╔══
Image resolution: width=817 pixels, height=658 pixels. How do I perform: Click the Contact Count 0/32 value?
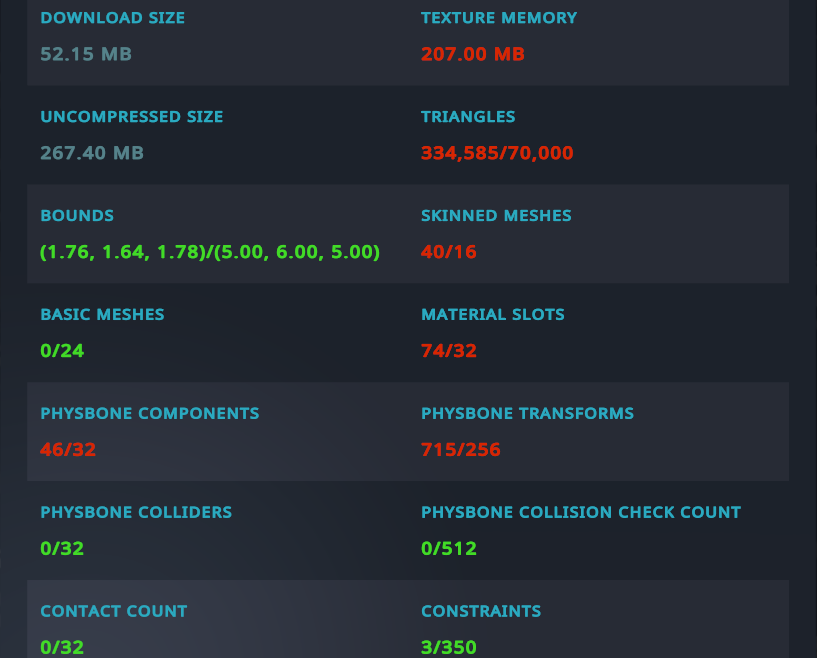(x=62, y=648)
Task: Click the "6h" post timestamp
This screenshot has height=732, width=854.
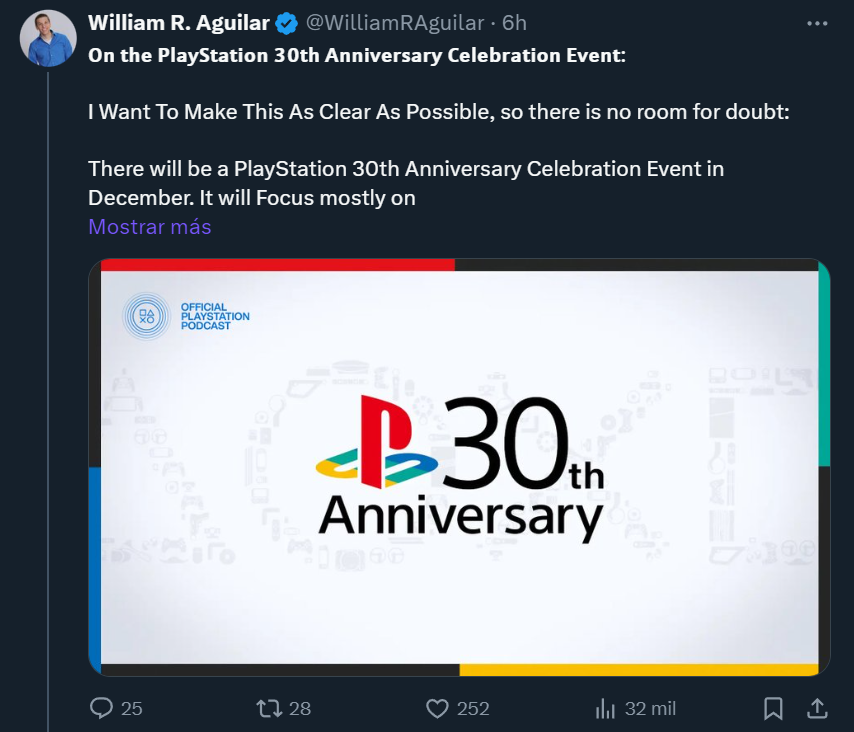Action: (x=514, y=22)
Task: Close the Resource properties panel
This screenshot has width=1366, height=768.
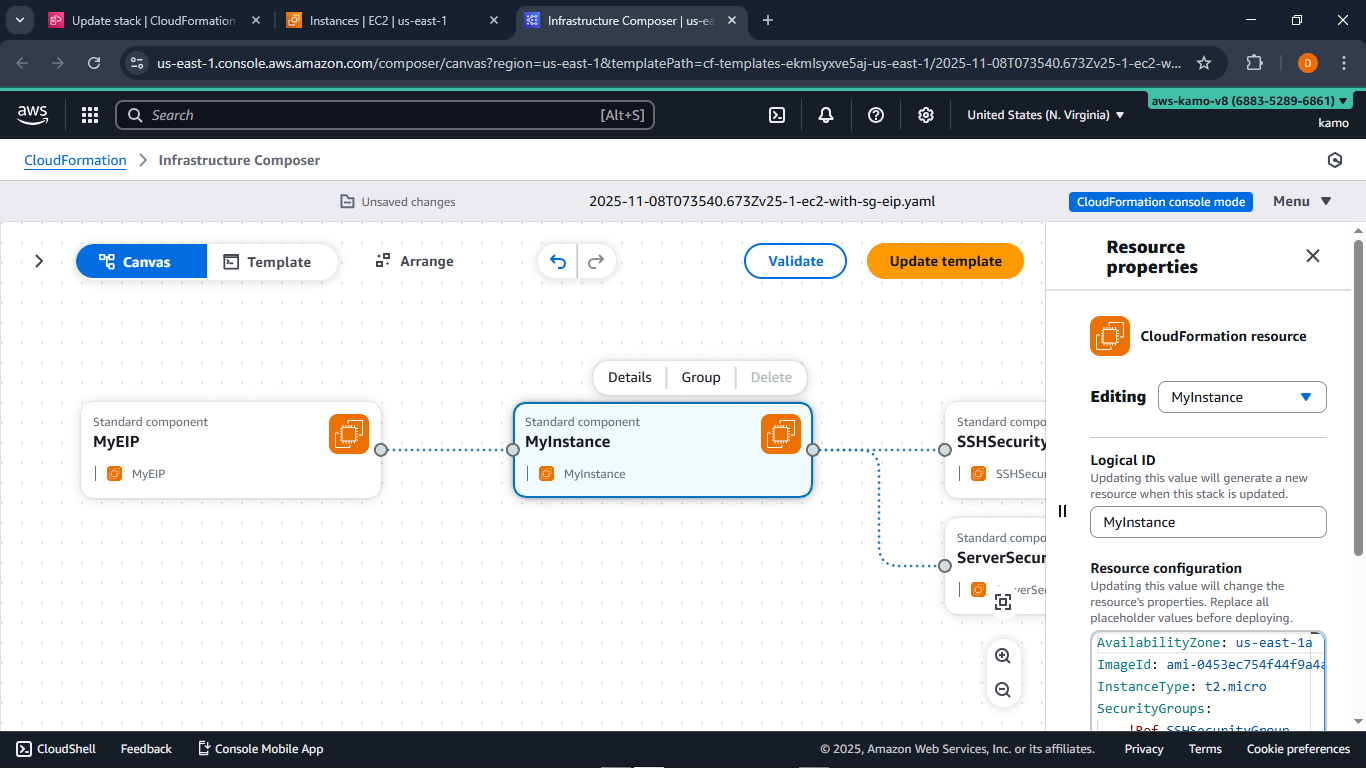Action: tap(1313, 256)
╚══
REQUIRED WORK → Among the records above, find each line holding the string "Task" and pull it out.

COMPLETED EXERCISE →
Task: Click the "6h" post timestamp
Task: Close the Resource properties panel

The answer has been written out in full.